Beginning at the line that includes "Turn the Amplitude", return each line exactly through the end of the listing, and no line before it.

BEGIN

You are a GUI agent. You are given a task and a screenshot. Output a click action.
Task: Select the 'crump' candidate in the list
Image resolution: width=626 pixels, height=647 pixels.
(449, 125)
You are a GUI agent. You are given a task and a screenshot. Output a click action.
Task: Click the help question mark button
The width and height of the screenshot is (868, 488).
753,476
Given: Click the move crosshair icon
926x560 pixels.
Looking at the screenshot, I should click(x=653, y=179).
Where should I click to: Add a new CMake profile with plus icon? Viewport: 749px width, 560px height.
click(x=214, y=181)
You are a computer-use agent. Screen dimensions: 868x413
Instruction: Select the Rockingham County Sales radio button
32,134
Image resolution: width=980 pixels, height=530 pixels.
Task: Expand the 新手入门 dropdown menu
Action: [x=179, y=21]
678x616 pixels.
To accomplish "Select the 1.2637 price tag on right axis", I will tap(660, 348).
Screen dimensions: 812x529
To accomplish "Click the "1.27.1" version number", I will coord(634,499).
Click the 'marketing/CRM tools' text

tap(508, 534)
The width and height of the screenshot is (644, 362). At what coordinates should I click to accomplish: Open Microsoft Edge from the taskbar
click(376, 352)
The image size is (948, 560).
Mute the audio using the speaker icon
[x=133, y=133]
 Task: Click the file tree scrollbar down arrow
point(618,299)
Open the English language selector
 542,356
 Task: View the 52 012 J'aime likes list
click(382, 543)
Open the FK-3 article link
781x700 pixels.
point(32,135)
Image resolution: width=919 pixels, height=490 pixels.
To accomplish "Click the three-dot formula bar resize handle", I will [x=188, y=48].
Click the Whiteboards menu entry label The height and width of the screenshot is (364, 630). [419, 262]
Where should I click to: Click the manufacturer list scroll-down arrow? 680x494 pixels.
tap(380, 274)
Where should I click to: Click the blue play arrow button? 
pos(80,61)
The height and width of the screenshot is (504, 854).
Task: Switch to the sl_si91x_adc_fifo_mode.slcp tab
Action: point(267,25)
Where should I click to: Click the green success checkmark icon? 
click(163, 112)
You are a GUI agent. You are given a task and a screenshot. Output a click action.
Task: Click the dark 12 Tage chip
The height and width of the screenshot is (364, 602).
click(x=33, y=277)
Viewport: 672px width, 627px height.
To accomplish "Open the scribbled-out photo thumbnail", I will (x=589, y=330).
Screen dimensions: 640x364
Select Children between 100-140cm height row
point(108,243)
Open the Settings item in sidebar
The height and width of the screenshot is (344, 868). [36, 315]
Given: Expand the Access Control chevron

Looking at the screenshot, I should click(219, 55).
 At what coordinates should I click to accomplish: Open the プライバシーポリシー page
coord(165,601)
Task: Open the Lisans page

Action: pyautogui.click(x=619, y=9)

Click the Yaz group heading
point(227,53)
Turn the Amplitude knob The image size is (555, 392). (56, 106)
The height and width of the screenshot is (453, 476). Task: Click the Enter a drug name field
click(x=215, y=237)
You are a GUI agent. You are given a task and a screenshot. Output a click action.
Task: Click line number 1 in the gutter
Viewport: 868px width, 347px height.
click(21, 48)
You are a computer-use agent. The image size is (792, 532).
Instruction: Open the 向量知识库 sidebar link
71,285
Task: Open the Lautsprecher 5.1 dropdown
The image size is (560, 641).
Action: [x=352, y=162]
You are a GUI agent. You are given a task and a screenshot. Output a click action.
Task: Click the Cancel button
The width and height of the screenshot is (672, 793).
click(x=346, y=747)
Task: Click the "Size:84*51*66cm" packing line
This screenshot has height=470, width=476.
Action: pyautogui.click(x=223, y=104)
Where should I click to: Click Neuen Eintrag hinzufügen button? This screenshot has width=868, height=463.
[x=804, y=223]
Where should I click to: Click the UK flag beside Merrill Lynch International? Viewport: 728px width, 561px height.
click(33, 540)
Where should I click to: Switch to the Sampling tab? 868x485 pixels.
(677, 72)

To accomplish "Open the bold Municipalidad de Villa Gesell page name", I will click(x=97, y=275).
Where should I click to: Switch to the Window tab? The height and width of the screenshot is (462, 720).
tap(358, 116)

END

__Written reply__:
Turn the Amplitude knob The image size is (555, 392). (56, 106)
The height and width of the screenshot is (453, 476). Task: Click the Enter a drug name field
click(x=215, y=237)
You are a GUI agent. You are given a task and a screenshot. Output a click action.
Task: Click line number 1 in the gutter
Viewport: 868px width, 347px height.
click(21, 48)
You are a computer-use agent. The image size is (792, 532).
Instruction: Open the 向量知识库 sidebar link
71,285
Task: Open the Lautsprecher 5.1 dropdown
The image size is (560, 641).
Action: [x=352, y=162]
You are a GUI agent. You are given a task and a screenshot. Output a click action.
Task: Click the Cancel button
The width and height of the screenshot is (672, 793).
click(x=346, y=747)
Task: Click the "Size:84*51*66cm" packing line
This screenshot has height=470, width=476.
Action: pyautogui.click(x=223, y=104)
Where should I click to: Click Neuen Eintrag hinzufügen button? This screenshot has width=868, height=463.
[x=804, y=223]
Where should I click to: Click the UK flag beside Merrill Lynch International? Viewport: 728px width, 561px height.
click(33, 540)
Where should I click to: Switch to the Sampling tab? 868x485 pixels.
(677, 72)

To accomplish "Open the bold Municipalidad de Villa Gesell page name", I will click(x=97, y=275).
Where should I click to: Switch to the Window tab? The height and width of the screenshot is (462, 720).
tap(358, 116)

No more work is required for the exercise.